■ **WORK ORDER**
Look through the data and write out every line with the word "agent" in it.

Start of EXTRACTED MATERIAL

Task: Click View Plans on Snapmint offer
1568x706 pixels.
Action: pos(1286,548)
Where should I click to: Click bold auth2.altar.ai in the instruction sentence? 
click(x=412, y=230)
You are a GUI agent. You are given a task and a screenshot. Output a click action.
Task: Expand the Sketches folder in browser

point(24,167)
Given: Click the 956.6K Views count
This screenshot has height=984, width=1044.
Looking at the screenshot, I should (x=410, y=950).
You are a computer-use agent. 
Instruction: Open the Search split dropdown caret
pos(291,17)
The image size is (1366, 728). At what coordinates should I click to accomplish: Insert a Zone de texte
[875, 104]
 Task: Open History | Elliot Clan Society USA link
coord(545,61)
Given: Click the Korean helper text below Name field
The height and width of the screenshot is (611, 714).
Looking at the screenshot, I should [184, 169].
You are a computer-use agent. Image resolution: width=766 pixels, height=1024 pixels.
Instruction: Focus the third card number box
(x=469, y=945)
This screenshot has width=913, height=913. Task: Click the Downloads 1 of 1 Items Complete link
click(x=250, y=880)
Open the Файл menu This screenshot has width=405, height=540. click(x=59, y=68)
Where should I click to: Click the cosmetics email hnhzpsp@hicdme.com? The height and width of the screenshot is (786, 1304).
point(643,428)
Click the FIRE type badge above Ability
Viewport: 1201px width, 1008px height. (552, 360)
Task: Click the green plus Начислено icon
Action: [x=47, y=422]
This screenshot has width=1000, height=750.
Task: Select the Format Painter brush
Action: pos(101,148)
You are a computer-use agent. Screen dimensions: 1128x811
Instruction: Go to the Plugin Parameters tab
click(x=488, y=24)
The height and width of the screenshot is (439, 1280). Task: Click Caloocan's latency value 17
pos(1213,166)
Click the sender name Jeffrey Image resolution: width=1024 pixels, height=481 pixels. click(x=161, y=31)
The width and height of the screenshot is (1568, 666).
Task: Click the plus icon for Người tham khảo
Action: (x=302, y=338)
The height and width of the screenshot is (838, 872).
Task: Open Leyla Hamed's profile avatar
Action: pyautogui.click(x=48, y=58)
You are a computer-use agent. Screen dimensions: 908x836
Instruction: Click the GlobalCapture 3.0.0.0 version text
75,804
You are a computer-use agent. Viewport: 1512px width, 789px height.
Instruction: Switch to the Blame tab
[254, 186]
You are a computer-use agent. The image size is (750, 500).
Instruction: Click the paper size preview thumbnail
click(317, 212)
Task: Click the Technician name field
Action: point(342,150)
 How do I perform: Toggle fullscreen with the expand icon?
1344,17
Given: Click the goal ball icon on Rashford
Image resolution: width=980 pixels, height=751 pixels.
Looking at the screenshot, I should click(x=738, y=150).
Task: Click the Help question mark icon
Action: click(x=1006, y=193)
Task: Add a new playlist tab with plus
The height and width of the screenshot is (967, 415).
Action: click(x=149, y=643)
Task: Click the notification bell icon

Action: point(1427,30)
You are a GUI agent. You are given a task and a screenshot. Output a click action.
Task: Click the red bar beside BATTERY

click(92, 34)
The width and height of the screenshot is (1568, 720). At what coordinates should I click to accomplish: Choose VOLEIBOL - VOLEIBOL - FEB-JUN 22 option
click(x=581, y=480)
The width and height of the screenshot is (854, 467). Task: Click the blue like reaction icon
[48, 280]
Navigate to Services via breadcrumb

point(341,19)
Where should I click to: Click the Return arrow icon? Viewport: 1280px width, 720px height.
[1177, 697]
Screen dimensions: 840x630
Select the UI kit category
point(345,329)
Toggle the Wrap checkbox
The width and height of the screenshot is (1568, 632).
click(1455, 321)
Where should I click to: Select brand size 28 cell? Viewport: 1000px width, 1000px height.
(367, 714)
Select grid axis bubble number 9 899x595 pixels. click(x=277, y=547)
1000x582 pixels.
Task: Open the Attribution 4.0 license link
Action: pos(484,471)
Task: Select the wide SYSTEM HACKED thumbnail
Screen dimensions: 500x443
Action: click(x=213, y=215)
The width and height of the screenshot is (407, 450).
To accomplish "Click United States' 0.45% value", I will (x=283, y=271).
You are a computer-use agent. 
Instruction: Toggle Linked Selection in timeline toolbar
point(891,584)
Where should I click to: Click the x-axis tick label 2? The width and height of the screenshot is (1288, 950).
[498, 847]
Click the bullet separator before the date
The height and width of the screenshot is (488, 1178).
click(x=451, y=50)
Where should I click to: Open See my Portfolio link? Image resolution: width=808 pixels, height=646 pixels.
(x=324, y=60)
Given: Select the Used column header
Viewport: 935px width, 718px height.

End of EXTRACTED MATERIAL

■ **RESPONSE TO THE TASK**
You are a GUI agent. You are given a task and a screenshot. Output a click action.
You are a computer-use agent. 
You are a computer-use agent. Image resolution: width=766 pixels, height=1024 pixels.
You are a computer-use agent. Screen dimensions: 1128x811
You are a computer-use agent. Screen dimensions: 908x836
You are a computer-use agent. Viewport: 1512px width, 789px height.
You are a computer-use agent. The image size is (750, 500).
You are a GUI agent. You are given a task and a screenshot. Output a click action.
You are a computer-use agent. 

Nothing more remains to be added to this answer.